Triploids put all of their energy into growth. This means that they both grow faster than diploids, and do not spawn. A faster growing oyster means a shorter time from planting to harvesting. This reduces the probability that the crop could suffer loss from disease, weather, or predation. But more importantly, an oyster that doesn’t spawn is an oyster that you can sell all year as a consistent, quality product. When an oyster spawns, it puts all of its energy into sperm or egg production, and commits a lot of its body mass to this process. After it spawns, there just isn’t much oyster left in that shell. For this reason, most oyster farms grow few, if any, diploids.
Aquaculture
Oyster aquaculture, or oyster farming, refers to raising oysters in some sort of containerized system. Most farms in the Bay utilize gear that sits on the bottom, with some working in intertidal zones. Float or suspended farms that occupy the water column are becoming more popular, but face a more rigorous permitting process.
Farms do not use wild oysters, but source their oysters from hatcheries. Hatcheries produce baby oysters, called seed or spat, that farmers buy and place on their farms. The hatcheries do this by either raising or acquiring brood stock and inducing a spawn. When water temperatures are around 70, oysters naturally spawn on their own, so inducing a spawn is basically just giving oysters a warm bath.
Hatcheries capture the spawn in tanks and allow larvae to form and set in a controlled environment, producing single seed oysters. This means that no oyster is attached to another, unlike in the wild where new oysters attach to existing oysters to form reefs. This helps farmers produce the single oyster half shell product you get in restaurants. A major benefit of aquaculture for the environment is that hatcheries are producing their own oysters, not taking any from the environment. Because of this, aquaculture serves to protect natural reefs by reducing harvest pressures. Buying a farmed oyster has no impact on the wild oyster population.
Oyster farms perform many of the ecological functions performed by natural beds and have been shown to have a net-positive impact on their local environment.
They provide a similar nursery and habitat function and so also attract larger predator animals. Farm gear actually provides a surface for macro-algae, which produces oxygen. And of course, the oysters filter the water.

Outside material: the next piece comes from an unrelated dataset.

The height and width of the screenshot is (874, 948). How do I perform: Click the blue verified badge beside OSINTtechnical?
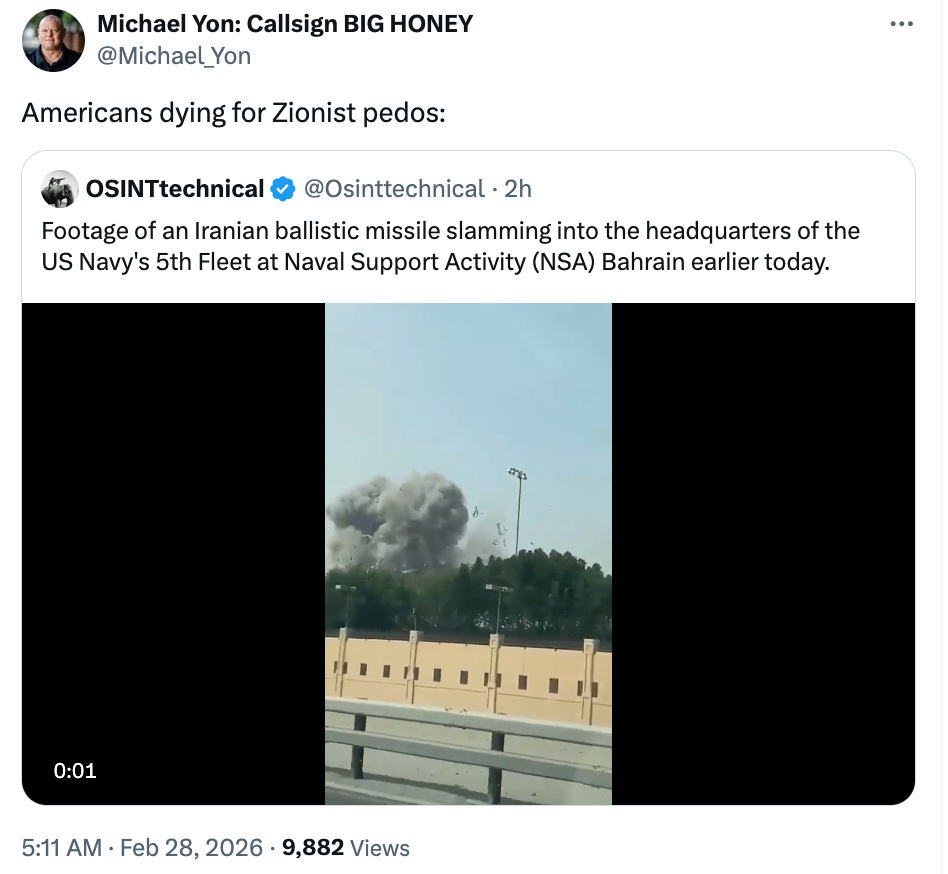tap(284, 188)
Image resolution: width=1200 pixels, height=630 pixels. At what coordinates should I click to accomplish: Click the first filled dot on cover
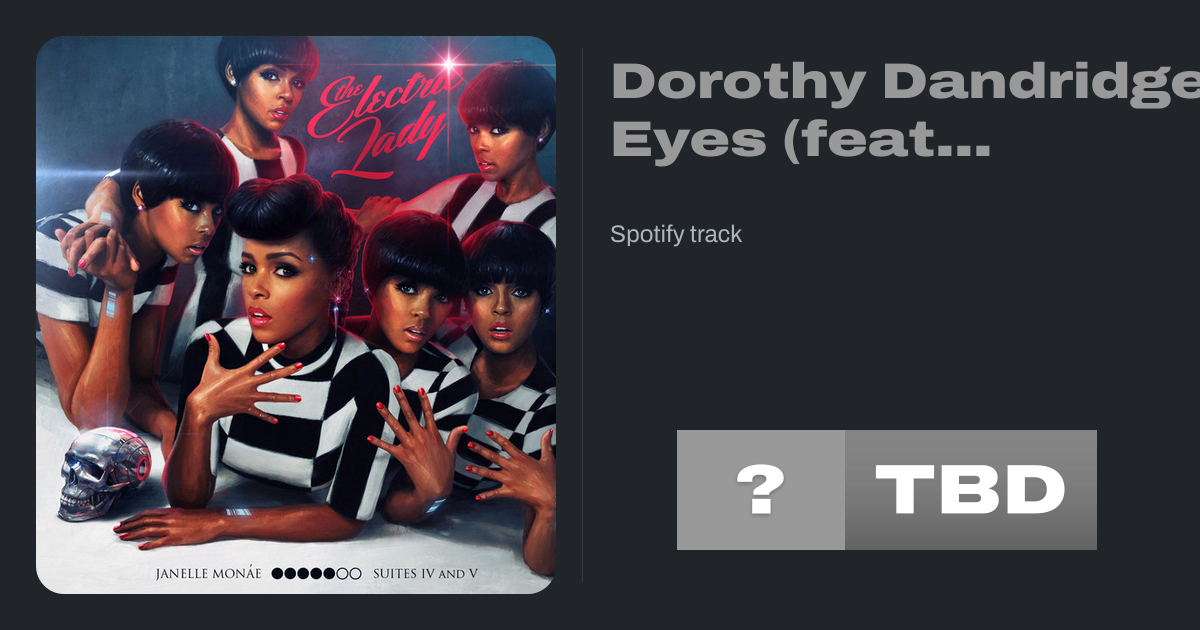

Instead of just selling ‘Chesapeake oysters,’ farms highlight the differences in their oysters based on where they are grown. Oysters will take on different flavors from their environment, with things like the sediment over which they are grown, the species of algae they eat, the salinity of the water, and the mineral composition of the water all playing a part in the flavor profile of the oyster. These different flavor profiles and the ability of farmers to produce a consistent half-shell product, has led to an increased demand for farmed oysters, which has led to an increase in the number of oysters farms are putting in the water!